The preceding chapters, in particular Chapters 7 to 10, have discussed the main thrust of policies that should underpin efforts to improve the performance of agriculture, reduce rural poverty and improve access to food.

It remains for this chapter to discuss the issues that are more specific to the objective of having a strategy which seeks to minimize the environment development trade-offs. First, as shown in Chapter 12, emphasis must be put on shifting technology from "hardware" solutions requiring large inputs of fixed and variable capital, e.g. machine-made land terraces or pesticides, to solutions based on more sophisticated, knowledge and information-based resource management practices. The latter solutions carry fewer environmental, economic and health risks for the producer, agricultural worker and consumer. Examples are vegetative barriers to soil erosion instead of machine- or man-made terraces, and integrated pest management based on knowledge of predator-prey relationships, as opposed to control strategies based mainly on the use of pesticides. Thus they aim to lower both off-farm costs and environmental pressures. Machine-made terraces, for example, require large capital investments. These commonly come from scarce public resources and hence compete with other needs, including expenditure on health and education. The machinery and the fossil fuel to run them generally have to be imported using scarce foreign exchange. Such terraces often fail through early neglect because they were introduced through a top-down process that excluded farmers and communities from the design or implementation stages.

Second, greater importance must be given to establishing well-defined property or user rights for public and private resources. Examples are land tenure arrangements or the creation of user groups commonly building on traditional systems. In Africa especially, the latter tend to work better than Western style individual titling of land holdings. Without such changes, users of common property resources will have little or no incentive to exploit them in a sustainable way; uncontrolled development will commonly lower the economic benefits of given resources. Clear rights of access to land, on the other hand, provide economic and social incentives to protect and improve resources, although it is seldom a sufficient condition alone to achieve these objectives.

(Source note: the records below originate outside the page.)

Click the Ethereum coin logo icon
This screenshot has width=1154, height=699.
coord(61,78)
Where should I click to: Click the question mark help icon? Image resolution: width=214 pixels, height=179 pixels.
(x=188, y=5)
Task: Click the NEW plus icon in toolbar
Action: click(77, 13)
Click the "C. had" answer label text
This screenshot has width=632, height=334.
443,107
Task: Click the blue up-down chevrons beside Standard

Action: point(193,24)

Third, success depends greatly on people's participation and decentralized resource management. In the main it is small farmers, herders and forest dwellers who make the key decisions about resource use. They decide whether to adopt sustainable practices, to clear forests or plough up pastures, and they do so in response to household security needs and incentives rather than government dictates. And collectively, as villages or larger communities, they decide about watershed management. The public sector of developing countries cannot afford the cost of enforcing such requirements, and furthermore lacks the vested interest of owners and users in safeguarding the resources being exploited.

Fourth, as far as possible market signals must embody proper valuation of environmental goods. As far as possible, commodity prices should include all direct and indirect environmental costs. Public bodies cannot "police" all aspects of resource use without their becoming a politically and economically unsustainable burden. The alternative is to use price signals to achieve the same broad objective, but with the support of a national and international regulatory environment that sets appropriate standards, e.g. certification schemes for timber harvested in a sustainable way, and labelling requirements for "organically" produced commodities.

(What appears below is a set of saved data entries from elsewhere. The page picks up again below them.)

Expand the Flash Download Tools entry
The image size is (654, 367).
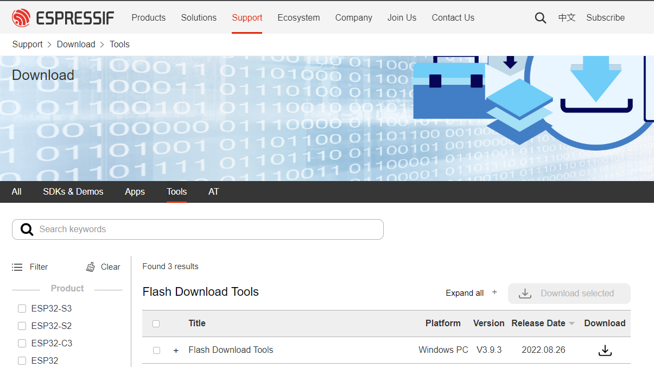click(175, 350)
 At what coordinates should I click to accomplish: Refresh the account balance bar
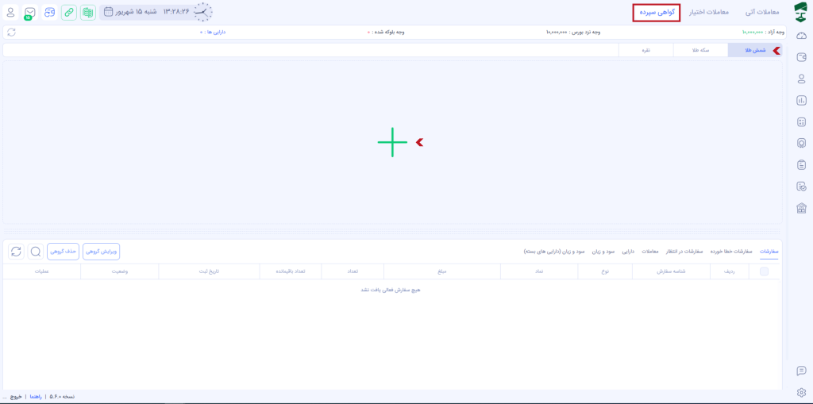click(x=10, y=33)
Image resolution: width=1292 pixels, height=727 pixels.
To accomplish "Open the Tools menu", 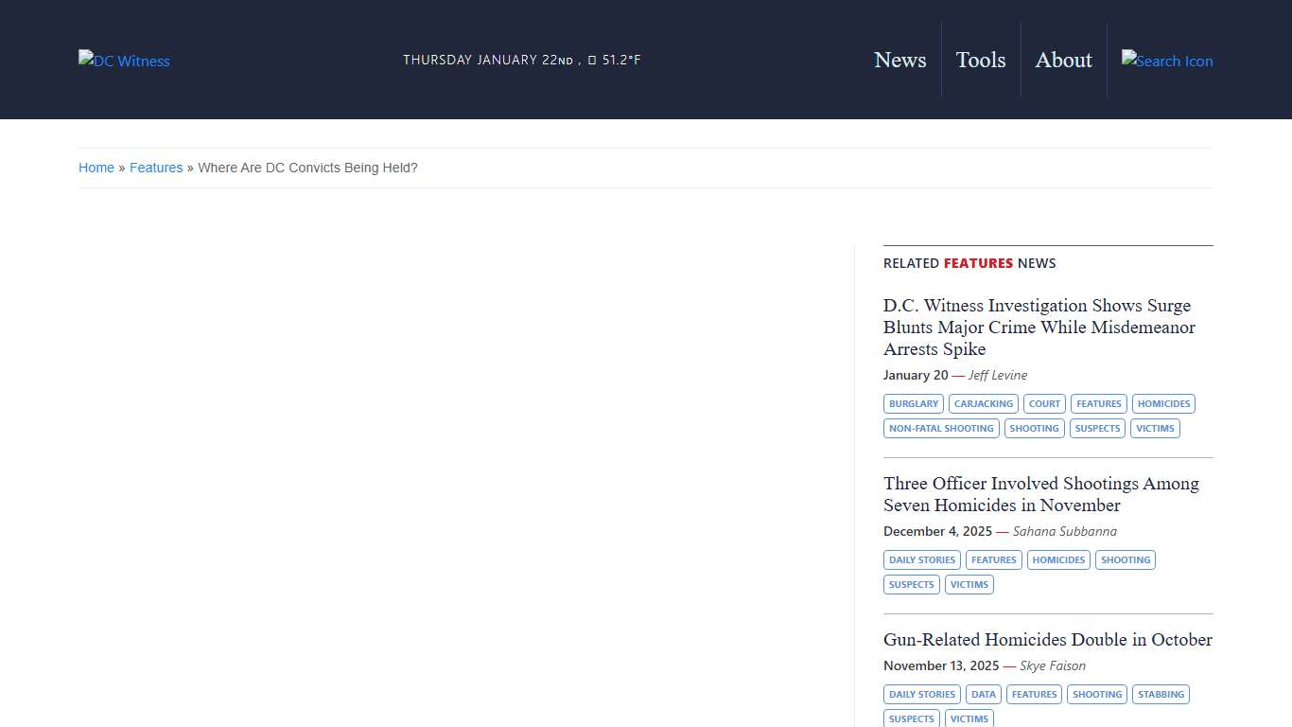I will (x=980, y=60).
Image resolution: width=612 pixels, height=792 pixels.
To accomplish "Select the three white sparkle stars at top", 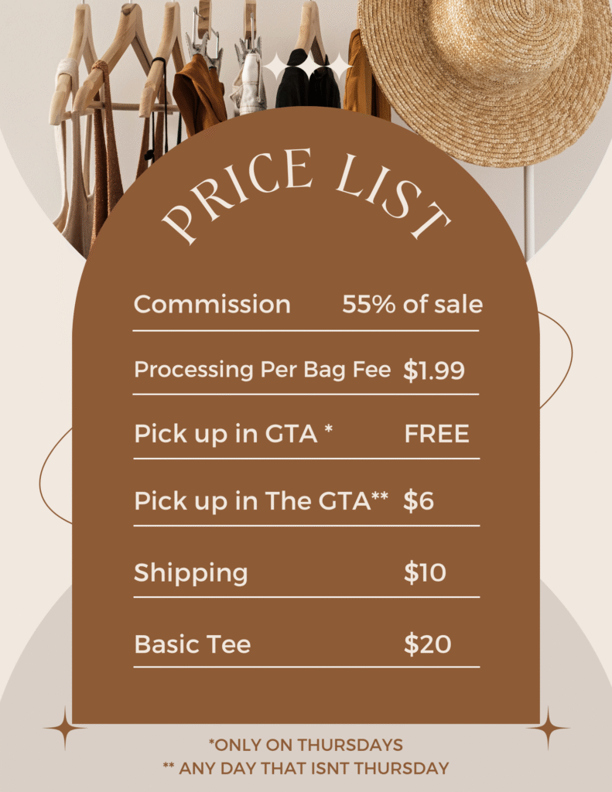I will (307, 67).
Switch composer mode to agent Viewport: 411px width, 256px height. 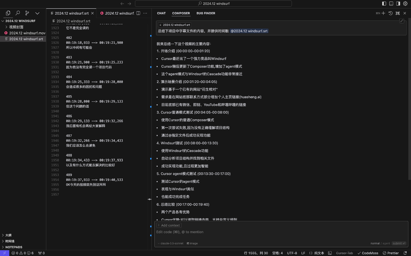pos(386,243)
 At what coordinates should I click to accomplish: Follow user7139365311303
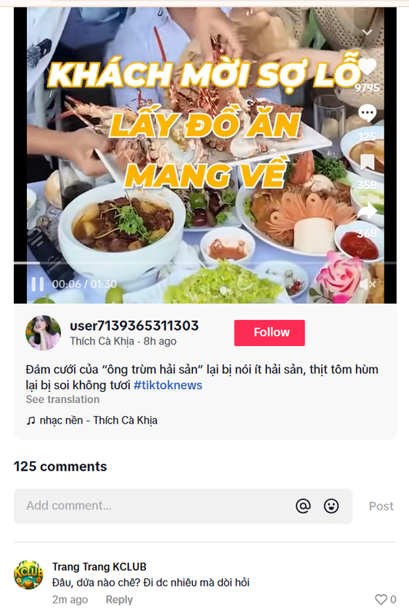269,333
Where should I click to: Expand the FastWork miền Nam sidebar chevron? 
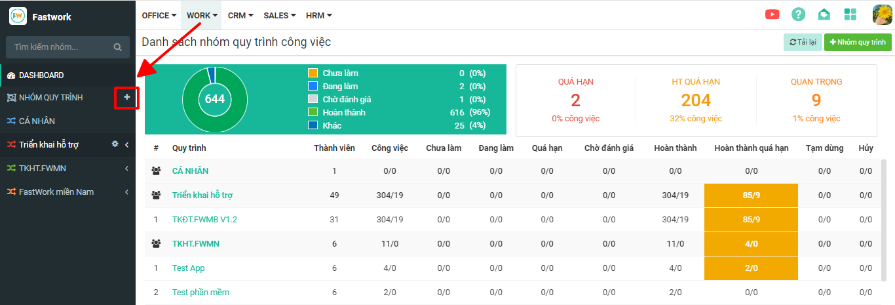126,192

The above basic thrusts of a broad global nature are a prerequisite for some countries to achieve the agricultural improvements projected for 2010 while minimizing trade-offs with the environment. To a greater or lesser degree, however, they are essential to all countries, developed and developing, if the output projected for 2010 is to be sustainable in the long term. But these thrusts are not sufficient in themselves. If they are to lead to effective policy changes and operational measures, they must be amplified and adapted to national circumstances and to the specific problems of different agroecosystems. Four broad agroecosystems account for more than 95 percent of food and agricultural production in the developing countries, and their individual contributions to present and future production are recognized in the projections. They are dryland/uncertain rainfall, lowland humid/per-humid, irrigated and hill/mountain agroecosystems. These may co-exist within a single country, although any one of them may dominate. The specific characteristics, problems and opportunities of such agroecosystems can provide a rational basis for strategic planning at the national or supra-national level. However, the final trade-off decisions will have to be made by the farmer or local community who may have to make decisions with regard to resources with different production characteristics.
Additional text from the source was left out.